▸ **What you are asked to do**
Only the lines from the one containing "984x614 pixels. How" through the end of the data belong in the answer; reproduce them exactly.

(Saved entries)
◆ ◆ ◆ ◆

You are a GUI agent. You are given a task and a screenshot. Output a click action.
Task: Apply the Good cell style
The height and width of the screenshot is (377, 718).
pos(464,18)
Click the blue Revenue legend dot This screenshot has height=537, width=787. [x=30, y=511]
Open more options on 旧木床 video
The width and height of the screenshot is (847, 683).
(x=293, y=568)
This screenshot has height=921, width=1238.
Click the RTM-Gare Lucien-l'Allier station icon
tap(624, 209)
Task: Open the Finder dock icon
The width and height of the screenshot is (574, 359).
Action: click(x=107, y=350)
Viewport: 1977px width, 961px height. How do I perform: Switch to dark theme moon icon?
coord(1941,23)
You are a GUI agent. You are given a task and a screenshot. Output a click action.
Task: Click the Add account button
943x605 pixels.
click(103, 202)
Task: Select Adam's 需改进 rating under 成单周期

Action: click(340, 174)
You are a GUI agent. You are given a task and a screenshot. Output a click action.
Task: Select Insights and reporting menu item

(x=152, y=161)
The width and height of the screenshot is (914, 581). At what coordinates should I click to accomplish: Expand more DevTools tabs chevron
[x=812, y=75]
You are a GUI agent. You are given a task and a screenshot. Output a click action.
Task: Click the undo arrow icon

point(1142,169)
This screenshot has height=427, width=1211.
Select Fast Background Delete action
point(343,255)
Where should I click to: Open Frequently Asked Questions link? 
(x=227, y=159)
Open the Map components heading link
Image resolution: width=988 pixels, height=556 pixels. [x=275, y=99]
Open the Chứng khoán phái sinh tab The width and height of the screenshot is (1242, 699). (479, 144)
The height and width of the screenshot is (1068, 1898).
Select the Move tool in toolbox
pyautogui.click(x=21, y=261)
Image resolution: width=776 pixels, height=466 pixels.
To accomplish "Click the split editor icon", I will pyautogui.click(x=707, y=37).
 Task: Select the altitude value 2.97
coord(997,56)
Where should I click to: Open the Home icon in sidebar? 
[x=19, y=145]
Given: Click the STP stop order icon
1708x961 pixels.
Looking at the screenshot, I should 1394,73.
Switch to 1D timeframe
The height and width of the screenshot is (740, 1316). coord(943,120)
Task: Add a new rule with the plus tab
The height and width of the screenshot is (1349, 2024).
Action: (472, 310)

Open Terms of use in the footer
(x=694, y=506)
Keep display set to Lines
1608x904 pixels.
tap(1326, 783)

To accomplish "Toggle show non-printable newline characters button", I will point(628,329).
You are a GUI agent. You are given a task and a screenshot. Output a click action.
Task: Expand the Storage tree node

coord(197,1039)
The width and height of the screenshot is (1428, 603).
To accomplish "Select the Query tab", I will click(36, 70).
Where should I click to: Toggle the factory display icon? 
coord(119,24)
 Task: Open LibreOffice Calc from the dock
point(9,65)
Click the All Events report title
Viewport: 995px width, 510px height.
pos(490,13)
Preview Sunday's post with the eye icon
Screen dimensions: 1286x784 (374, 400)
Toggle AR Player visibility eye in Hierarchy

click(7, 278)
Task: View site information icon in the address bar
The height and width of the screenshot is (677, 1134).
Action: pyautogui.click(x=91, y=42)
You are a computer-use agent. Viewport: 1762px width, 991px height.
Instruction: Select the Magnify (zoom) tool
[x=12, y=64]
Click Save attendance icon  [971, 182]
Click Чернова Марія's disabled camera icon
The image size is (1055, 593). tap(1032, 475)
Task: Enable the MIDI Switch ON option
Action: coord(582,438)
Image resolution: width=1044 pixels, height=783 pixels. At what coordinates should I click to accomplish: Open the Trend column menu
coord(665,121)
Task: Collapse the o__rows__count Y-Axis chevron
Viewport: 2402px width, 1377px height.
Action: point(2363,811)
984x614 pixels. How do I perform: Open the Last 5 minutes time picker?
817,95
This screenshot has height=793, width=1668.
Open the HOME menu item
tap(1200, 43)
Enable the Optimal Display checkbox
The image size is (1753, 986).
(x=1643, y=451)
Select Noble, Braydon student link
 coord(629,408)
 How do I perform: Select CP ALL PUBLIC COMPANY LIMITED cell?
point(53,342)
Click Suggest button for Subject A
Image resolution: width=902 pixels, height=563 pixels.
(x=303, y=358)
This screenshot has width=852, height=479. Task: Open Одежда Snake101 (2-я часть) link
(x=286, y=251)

◆ ◆ ◆ ◆

▸ **Answer area**
984x614 pixels. How do I perform: Open the Last 5 minutes time picker?
817,95
This screenshot has height=793, width=1668.
Open the HOME menu item
tap(1200, 43)
Enable the Optimal Display checkbox
The image size is (1753, 986).
(x=1643, y=451)
Select Noble, Braydon student link
 coord(629,408)
 How do I perform: Select CP ALL PUBLIC COMPANY LIMITED cell?
point(53,342)
Click Suggest button for Subject A
Image resolution: width=902 pixels, height=563 pixels.
(x=303, y=358)
This screenshot has width=852, height=479. Task: Open Одежда Snake101 (2-я часть) link
(x=286, y=251)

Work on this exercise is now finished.